What I found within the pages was not, I don't believe, what Sperry intended to put there. In his acceptance speech for the Newbery (in and around the cringeworthy exoticism of the Polynesian Other), Sperry spoke about "that courage which, in one form or another, I have tried to communicate to the readers of my books." As far as I can tell, Sperry intended his tale to be interpreted straightforwardly: a boy is afraid, courageously confronts his fears, and through the process of overcoming them, becomes a man.

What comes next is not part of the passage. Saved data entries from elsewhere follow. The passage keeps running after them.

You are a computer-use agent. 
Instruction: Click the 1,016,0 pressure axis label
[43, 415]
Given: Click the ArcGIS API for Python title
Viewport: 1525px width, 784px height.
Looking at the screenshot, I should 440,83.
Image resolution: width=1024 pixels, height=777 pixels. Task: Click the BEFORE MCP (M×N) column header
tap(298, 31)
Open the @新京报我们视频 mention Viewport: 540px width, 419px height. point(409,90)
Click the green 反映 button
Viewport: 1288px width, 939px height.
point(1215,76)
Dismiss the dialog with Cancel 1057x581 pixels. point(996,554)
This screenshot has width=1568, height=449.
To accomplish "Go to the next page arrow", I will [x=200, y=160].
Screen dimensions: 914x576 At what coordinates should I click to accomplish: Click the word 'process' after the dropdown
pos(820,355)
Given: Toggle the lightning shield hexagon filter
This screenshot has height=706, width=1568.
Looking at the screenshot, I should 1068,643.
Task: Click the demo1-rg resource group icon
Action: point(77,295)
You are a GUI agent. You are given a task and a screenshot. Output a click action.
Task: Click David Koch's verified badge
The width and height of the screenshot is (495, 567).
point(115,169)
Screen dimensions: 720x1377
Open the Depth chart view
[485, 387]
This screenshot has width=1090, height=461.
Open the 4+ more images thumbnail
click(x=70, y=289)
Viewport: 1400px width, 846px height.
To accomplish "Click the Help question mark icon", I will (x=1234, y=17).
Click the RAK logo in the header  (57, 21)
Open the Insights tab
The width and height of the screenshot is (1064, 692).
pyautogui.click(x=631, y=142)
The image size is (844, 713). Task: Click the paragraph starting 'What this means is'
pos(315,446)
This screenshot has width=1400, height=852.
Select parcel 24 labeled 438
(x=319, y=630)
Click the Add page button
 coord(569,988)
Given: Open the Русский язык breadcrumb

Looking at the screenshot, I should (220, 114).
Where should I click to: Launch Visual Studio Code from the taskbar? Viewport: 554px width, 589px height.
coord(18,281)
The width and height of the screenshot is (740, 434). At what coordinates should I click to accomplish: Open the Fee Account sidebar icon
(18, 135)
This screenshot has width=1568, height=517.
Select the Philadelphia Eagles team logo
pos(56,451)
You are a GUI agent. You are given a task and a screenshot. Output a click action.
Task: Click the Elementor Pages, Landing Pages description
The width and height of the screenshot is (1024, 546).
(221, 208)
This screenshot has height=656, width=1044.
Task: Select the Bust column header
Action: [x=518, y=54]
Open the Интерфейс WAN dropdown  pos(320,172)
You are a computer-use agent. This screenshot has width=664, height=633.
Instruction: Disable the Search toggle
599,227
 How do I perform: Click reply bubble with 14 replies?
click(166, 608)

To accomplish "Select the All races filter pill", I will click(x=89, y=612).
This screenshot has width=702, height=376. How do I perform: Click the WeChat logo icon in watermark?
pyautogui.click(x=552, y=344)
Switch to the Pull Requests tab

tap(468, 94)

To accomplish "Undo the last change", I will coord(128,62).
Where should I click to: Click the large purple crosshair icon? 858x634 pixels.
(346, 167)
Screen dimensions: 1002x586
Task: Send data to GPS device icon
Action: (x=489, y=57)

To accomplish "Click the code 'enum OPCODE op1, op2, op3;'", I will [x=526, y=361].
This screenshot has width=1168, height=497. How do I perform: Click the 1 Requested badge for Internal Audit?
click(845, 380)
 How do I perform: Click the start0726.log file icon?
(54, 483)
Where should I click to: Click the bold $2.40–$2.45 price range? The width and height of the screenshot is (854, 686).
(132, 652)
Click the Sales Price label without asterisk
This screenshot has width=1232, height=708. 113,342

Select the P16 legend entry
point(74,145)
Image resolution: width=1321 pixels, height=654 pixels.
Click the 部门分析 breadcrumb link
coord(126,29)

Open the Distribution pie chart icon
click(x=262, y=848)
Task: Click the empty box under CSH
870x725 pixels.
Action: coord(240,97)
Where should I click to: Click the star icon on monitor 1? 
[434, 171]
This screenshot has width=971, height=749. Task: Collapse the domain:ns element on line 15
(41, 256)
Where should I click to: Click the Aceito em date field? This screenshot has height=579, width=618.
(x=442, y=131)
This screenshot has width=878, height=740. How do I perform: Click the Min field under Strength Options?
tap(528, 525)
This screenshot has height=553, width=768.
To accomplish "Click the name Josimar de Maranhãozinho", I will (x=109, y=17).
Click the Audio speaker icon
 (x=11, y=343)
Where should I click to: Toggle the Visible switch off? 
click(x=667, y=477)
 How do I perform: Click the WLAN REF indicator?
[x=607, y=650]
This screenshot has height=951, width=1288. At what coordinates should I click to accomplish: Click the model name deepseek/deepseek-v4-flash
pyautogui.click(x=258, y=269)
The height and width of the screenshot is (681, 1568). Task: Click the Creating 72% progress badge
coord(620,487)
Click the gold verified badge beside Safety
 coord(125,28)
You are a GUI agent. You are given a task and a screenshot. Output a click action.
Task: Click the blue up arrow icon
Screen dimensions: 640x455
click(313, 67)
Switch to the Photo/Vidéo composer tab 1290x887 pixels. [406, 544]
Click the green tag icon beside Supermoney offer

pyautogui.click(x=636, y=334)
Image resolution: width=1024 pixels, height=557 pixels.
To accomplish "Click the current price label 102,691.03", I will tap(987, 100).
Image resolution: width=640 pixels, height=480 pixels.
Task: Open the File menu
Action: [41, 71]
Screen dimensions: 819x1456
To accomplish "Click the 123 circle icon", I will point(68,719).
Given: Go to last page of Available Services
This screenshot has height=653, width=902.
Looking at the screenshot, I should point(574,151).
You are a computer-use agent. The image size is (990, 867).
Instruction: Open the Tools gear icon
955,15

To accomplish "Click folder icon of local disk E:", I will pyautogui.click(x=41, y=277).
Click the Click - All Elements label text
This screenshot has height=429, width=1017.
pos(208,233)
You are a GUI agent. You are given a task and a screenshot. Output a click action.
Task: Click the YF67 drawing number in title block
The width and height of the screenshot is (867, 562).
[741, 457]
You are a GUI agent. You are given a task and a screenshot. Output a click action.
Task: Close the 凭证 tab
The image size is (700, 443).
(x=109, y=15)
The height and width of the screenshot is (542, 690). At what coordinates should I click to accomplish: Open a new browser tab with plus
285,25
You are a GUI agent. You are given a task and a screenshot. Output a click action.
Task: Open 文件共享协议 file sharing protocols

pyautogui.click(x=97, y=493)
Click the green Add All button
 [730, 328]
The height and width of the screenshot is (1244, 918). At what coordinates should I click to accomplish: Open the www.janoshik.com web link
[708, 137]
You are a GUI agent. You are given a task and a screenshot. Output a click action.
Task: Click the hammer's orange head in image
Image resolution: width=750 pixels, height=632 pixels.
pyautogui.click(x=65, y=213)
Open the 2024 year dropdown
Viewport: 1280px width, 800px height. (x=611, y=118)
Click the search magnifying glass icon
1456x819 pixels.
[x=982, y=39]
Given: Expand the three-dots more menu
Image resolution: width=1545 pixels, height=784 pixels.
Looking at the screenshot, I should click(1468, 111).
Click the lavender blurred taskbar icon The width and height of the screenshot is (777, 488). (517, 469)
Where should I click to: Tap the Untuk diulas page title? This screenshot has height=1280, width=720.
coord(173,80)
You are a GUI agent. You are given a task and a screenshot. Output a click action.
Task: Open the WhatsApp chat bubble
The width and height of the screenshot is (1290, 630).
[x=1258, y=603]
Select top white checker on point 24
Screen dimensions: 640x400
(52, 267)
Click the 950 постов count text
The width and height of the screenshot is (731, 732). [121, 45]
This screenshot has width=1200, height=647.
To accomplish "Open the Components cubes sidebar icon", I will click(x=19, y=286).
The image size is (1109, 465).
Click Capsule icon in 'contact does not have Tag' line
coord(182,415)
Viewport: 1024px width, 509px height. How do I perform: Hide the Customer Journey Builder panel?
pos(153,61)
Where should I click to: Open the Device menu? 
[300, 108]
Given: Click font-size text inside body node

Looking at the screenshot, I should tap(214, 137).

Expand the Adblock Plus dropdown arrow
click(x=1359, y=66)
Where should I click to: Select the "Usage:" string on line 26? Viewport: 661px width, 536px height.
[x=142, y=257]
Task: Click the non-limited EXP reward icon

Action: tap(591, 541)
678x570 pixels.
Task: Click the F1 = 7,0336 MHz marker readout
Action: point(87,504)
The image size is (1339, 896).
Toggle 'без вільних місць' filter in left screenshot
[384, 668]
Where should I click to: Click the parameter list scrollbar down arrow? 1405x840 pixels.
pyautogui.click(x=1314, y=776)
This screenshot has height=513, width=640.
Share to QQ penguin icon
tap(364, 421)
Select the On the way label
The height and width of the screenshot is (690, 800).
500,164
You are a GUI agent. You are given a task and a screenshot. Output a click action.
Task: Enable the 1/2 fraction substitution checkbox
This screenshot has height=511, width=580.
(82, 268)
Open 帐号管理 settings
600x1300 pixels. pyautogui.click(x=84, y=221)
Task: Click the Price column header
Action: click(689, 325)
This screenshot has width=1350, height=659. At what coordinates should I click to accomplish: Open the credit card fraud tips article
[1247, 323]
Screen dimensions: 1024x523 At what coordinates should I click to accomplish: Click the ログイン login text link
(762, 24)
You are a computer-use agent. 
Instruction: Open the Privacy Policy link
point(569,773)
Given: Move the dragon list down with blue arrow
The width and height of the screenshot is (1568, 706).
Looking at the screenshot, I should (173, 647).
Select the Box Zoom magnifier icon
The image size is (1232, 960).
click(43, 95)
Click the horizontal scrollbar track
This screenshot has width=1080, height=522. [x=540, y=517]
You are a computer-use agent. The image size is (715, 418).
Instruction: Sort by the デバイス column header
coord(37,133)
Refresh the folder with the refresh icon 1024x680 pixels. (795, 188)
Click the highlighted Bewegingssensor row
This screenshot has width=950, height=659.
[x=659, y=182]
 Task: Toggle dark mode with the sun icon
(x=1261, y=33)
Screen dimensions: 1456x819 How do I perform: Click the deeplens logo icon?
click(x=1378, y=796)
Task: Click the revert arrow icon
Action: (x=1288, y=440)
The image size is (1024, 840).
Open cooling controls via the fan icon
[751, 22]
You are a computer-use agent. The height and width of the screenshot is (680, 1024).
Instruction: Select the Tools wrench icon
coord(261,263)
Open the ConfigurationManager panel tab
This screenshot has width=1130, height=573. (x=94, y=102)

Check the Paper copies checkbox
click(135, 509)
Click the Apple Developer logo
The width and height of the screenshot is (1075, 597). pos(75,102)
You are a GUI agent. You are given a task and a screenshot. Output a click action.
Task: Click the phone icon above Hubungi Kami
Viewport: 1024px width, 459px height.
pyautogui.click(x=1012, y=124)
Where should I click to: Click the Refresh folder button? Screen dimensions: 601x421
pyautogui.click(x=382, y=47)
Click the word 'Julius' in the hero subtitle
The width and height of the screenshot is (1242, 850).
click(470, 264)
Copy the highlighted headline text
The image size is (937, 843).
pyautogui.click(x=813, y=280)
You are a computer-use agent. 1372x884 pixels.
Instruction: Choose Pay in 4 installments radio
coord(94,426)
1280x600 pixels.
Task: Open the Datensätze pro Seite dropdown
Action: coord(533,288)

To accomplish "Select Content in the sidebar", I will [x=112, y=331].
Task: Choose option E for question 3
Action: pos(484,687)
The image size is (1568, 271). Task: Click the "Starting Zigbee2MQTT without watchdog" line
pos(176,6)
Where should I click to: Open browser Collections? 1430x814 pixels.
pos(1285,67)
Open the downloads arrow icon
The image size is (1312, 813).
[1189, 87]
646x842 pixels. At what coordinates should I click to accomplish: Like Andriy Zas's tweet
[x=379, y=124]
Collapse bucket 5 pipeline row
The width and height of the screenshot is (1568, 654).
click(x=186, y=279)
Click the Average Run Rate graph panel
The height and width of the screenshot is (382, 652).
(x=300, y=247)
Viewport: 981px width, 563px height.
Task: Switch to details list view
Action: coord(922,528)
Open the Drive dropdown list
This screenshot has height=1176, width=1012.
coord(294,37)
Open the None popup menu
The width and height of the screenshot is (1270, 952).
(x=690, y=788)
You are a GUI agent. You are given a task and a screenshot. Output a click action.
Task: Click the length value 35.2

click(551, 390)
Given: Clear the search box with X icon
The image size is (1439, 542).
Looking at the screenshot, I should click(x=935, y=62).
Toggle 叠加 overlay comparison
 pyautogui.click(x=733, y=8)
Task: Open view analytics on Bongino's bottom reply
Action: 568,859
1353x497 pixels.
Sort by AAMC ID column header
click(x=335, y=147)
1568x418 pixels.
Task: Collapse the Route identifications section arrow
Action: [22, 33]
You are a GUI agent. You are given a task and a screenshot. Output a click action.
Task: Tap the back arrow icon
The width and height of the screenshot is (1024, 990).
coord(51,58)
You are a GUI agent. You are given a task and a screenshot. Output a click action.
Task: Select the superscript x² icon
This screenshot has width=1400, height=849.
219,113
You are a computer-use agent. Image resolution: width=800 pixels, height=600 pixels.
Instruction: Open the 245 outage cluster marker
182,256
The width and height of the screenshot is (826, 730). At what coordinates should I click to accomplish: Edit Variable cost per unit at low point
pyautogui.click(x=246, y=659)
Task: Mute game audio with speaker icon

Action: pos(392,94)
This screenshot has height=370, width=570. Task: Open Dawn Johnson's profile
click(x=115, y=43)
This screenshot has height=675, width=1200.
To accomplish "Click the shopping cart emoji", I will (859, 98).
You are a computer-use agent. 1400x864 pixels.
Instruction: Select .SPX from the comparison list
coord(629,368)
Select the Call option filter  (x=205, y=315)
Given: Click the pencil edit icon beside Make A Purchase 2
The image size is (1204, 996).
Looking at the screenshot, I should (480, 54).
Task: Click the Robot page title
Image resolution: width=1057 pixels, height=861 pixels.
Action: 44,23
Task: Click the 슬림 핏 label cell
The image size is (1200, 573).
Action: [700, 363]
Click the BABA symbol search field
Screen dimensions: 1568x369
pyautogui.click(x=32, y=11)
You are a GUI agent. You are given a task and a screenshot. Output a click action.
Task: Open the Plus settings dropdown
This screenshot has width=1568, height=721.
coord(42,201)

And yet that's not the way that Call It Courage comes across to me at all. It strikes me as a picture of a rigid, dysfunctional society, one that is largely unwilling to accept differences. Our hero, Mafatu, is a Polynesian boy with a deep fear of the sea. Really, he's probably a kid with PTSD -- when he was three years old, he was caught in a hurricane while out in a canoe with his mother. The storm destroyed the canoe, and Mafatu held onto his mother's neck for an entire night, surrounded by sharks and dark water, before the waves threw the pair of them up onto a nearby reef, whereupon Mafatu's mother promptly died. After all that, it strikes me as perfectly reasonable for Mafatu to be frightened of the ocean!

However, his people don't see it that way. Mafatu's father, the chief, treats his son with disappointed indifference. His peers openly mock and scorn him. Mafatu is still a perfectly useful member of society -- he becomes a skilled spear-maker and net-weaver -- but in a nifty piece of sexism, this is discounted as "woman's work." Eventually, the social pressure becomes so intense that Mafatu can no longer abide it; he takes a canoe and sails away with a half-formed plan to "win his way to a distant island." (Spoilers follow!)

What actually happens is that Mafatu runs into another storm, and is then wrecked on a quasi-deserted island. Here, he makes himself a home and another canoe, gets really good at killing things (a shark, a wild boar, a giant octopus), and, I suppose, conquers his fears. However, the sense of self-improvement seems secondary to me; Mafatu states over and over that what he really wants is the respect of his peers, and even more to the point, his father's love.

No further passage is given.